From mboxrd@z Thu Jan  1 00:00:00 1970
Return-Path: <linux-kernel-owner@vger.kernel.org>
Received: (majordomo@vger.kernel.org) by vger.kernel.org via listexpand
	id S1753894AbbIKTZ2 (ORCPT <rfc822;w@1wt.eu>);
	Fri, 11 Sep 2015 15:25:28 -0400
Received: from mail-yk0-f180.google.com ([209.85.160.180]:35301 "EHLO
	mail-yk0-f180.google.com" rhost-flags-OK-OK-OK-OK) by vger.kernel.org
	with ESMTP id S1751775AbbIKTZY (ORCPT
	<rfc822;linux-kernel@vger.kernel.org>);
	Fri, 11 Sep 2015 15:25:24 -0400
Date: Fri, 11 Sep 2015 15:25:17 -0400
From: Tejun Heo <tj@kernel.org>
To: Parav Pandit <pandit.parav@gmail.com>
Cc: Doug Ledford <dledford@redhat.com>, cgroups@vger.kernel.org,
        linux-doc@vger.kernel.org, linux-kernel@vger.kernel.org,
        linux-rdma@vger.kernel.org, lizefan@huawei.com,
        Johannes Weiner <hannes@cmpxchg.org>, Jonathan Corbet <corbet@lwn.net>,
        james.l.morris@oracle.com, serge@hallyn.com,
        Haggai Eran <haggaie@mellanox.com>, Or Gerlitz <ogerlitz@mellanox.com>,
        Matan Barak <matanb@mellanox.com>, raindel@mellanox.com,
        akpm@linux-foundation.org, linux-security-module@vger.kernel.org
Subject: Re: [PATCH 0/7] devcg: device cgroup extension for rdma resource
Message-ID: <20150911192517.GU8114@mtj.duckdns.org>
References: <20150910164946.GH8114@mtj.duckdns.org>
 <CAG53R5XyfQxrA+FUKFaZi7ZBhSz-SW6eGkGUZpdo6hUTBkAO-g@mail.gmail.com>
 <20150910202210.GL8114@mtj.duckdns.org>
 <CAG53R5WtuPA=J_GYPzNTAKbjB1r0K90qhXEDxLNf7vxYyxgrKA@mail.gmail.com>
 <20150911040413.GA18850@htj.duckdns.org>
 <55F25781.20308@redhat.com>
 <20150911145213.GQ8114@mtj.duckdns.org>
 <CAG53R5X5z-H15f1FzCFFqao=taYeHyJnXAZT2mPzAHYOkyq-_Q@mail.gmail.com>
 <20150911163449.GS8114@mtj.duckdns.org>
 <CAG53R5WTK8qWrL+CPJKuKHAsR31_E18rbny1PEfLQLqU5A9hEA@mail.gmail.com>
MIME-Version: 1.0
Content-Type: text/plain; charset=us-ascii
Content-Disposition: inline
In-Reply-To: <CAG53R5WTK8qWrL+CPJKuKHAsR31_E18rbny1PEfLQLqU5A9hEA@mail.gmail.com>
User-Agent: Mutt/1.5.23 (2014-03-12)
Sender: linux-kernel-owner@vger.kernel.org
List-ID: <linux-kernel.vger.kernel.org>
X-Mailing-List: linux-kernel@vger.kernel.org

Hello, Parav.

On Fri, Sep 11, 2015 at 10:09:48PM +0530, Parav Pandit wrote:
> > If you're planning on following what the existing memcg did in this
> > area, it's unlikely to go well.  Would you mind sharing what you have
> > on mind in the long term?  Where do you see this going?
>
> At least current thoughts are: central entity authority monitors fail
> count and new threashold count.
> Fail count - as similar to other indicates how many time resource
> failure occured
> threshold count - indicates upto what this resource has gone upto in
> usage. (application might not be able to poll on thousands of such
> resources entries).
> So based on fail count and threshold count, it can tune it further.

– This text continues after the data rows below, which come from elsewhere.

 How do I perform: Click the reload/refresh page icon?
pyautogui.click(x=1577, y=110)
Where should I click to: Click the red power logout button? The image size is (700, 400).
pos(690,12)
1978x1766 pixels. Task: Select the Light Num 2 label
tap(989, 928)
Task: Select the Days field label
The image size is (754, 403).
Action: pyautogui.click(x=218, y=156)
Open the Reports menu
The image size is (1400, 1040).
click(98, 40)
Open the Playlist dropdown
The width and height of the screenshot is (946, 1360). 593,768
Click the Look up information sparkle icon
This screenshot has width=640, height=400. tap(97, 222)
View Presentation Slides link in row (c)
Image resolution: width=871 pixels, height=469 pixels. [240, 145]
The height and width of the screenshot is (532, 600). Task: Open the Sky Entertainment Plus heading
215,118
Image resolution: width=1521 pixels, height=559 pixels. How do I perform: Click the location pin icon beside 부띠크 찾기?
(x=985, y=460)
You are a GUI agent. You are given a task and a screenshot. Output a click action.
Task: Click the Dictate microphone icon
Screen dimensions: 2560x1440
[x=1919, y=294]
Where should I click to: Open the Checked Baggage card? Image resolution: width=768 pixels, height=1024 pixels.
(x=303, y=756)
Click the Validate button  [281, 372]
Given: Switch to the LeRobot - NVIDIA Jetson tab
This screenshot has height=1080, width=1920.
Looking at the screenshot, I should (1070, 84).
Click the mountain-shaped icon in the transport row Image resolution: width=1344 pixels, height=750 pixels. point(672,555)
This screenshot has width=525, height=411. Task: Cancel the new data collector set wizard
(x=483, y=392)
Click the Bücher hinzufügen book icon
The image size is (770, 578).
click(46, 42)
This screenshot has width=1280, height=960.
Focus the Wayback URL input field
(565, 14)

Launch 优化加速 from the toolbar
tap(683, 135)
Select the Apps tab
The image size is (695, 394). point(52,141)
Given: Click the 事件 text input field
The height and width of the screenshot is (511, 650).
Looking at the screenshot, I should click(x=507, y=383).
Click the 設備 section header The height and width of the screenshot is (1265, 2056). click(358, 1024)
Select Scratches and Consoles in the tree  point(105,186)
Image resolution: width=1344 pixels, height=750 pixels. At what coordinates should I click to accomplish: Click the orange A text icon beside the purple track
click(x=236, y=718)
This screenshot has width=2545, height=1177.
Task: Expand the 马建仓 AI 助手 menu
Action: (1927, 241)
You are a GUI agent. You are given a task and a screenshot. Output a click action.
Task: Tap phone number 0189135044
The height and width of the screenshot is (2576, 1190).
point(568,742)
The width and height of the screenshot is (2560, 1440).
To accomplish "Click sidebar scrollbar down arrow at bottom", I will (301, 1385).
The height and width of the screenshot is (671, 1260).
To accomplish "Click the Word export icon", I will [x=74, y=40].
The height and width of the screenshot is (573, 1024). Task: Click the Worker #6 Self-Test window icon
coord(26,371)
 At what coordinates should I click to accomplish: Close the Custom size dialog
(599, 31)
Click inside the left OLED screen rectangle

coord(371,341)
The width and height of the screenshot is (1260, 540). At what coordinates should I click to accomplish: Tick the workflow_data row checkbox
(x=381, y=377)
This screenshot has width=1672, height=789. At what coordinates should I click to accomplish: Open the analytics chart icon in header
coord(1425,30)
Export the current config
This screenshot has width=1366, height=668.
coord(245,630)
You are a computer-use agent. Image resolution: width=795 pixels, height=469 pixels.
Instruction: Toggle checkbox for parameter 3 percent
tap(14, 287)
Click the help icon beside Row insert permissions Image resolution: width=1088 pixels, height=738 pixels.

So, regardless of the specific resource in question, implementing
adaptive resource distribution requires more than simple thresholds
and failcnts.  The very minimum would be a way to exert reclaim
pressure and then a way to measure how much lack of a given resource
is affecting the workload.  Maybe it can adaptively lower the limits
and then watch how often allocation fails but that's highly unlikely
to be an effective measure as it can't do anything to hoarders and the
frequency of allocation failure doesn't necessarily correlate with the
amount of impact the workload is getting (it's not a measure of
usage).

This is what I'm awry about.  The kernel-userland interface here is
cut pretty low in the stack leaving most of arbitration and management
logic in the userland, which seems to be what people wanted and that's
fine, but then you're trying to implement an intelligent resource
control layer which straddles across kernel and userland with those
low level primitives which inevitably would increase the required
interface surface as nobody has enough information.

Just to illustrate the point, please think of the alsa interface.  We
expose hardware capabilities pretty much as-is leaving management and
multiplexing to userland and there's nothing wrong with it.  It fits
better that way; however, we don't then go try to implement cgroup
controller for PCM channels.  To do any high-level resource
management, you gotta do it where the said resource is actually
managed and arbitrated.

What's the allocation frequency you're expecting?  It might be better
to just let allocations themselves go through the agent that you're
planning.  You sure can use cgroup membership to identify who's asking
tho.  Given how the whole thing is architectured, I'd suggest thinking
more about how the whole thing should turn out eventually.

Thanks.

-- 
tejun